Because of such one-sided historical and educational cultivation, some African-Americans view Africa and Africans in a negative light; while some Africans perceive African-Americans also in an adverse point-of-view. With this unfortunate attitudes and approaches, divisions between African Diasporic counterparts have ensued; leaving some with little room for cross-cultural understanding and has prohibited some from unifying on common issues that affect melanated people globally. This is why Malcolm X during his lifetime so desperately advocated for Pan-African unity as a means to consolidation:

“…I said that physically, we Afro-Americans might remain in America, fighting for our Constitutional rights, but philosophically and culturally, we Afro-Americans badly needed to ‘return’ to Africa – and to develop a working unity in the framework of Pan-Africanism.”

In a society where racial disparities and injustices seems to be at one of its highest peaks, Lamar, in harmony with the African aesthetic, gave the Grammy’s and the world a little history lesson: just as Langston Hughes wrote in his prolific poem, “I too, am America”, Lamar, in his performance, so blatantly and deliberately told the world, “he too, is Africa.”

In a recent interview with the Grammys, Lamar gave some insight on what he “unlearned” about what was taught to him about Africa during his trip to South Africa.

“I felt like I belonged in Africa,” said Lamar. “I saw all the things that I wasn’t taught. Probably one of the hardest things to do is put [together] a concept on how beautiful a place can be, and tell a person this while they’re still in the ghettos of Compton.

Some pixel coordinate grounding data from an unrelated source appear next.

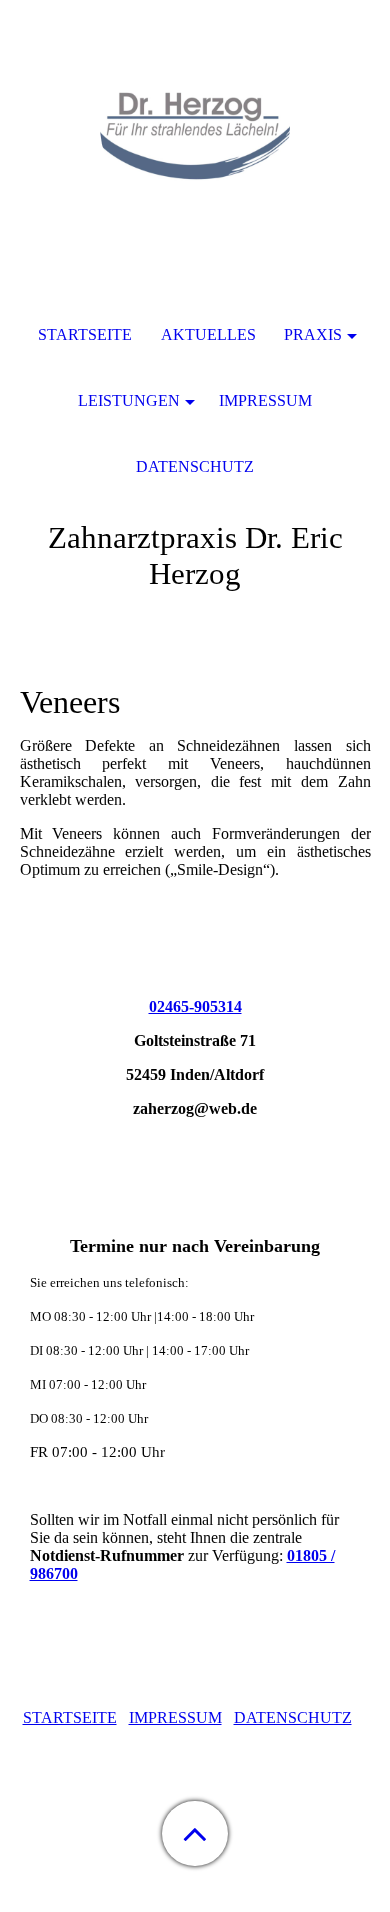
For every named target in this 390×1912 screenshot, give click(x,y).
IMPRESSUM (175, 1717)
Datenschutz (195, 466)
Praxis (313, 334)
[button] (195, 1833)
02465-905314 (195, 1006)
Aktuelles (208, 334)
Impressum (265, 400)
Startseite (85, 334)
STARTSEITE (70, 1717)
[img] (195, 125)
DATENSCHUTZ (293, 1717)
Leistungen (129, 400)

I wanted to put that experience in the music.”

He also discussed with MTV how “Alright” — which many have adapted as the modern Black anthem for the #BlackLivesMatter movement — was too, inspired by the inequities and injustices in South Africa, and the struggles that people endured historically and what he witnessed in modernity.

“They struggle ten times harder and were raised crazier than… I was,” Lamar said. “Going out there really inspired me.”

“I wrote a lot of records out there. Just going to South Africa and being able to move around out there like I did. That was a turning point”, he continued.

So, in the same vein of Lamar’s performance, it is important that from the Pan-African lexicon, we reclaim what was lost, what was considered “unworthy”, and what was stolen. It is now, more than ever time that we unify because all in all we — those within the Diaspora, those who are blessed with melanated skin, those darker peoples all over the world, we will be more than just okay — because “we gon’ be alright!”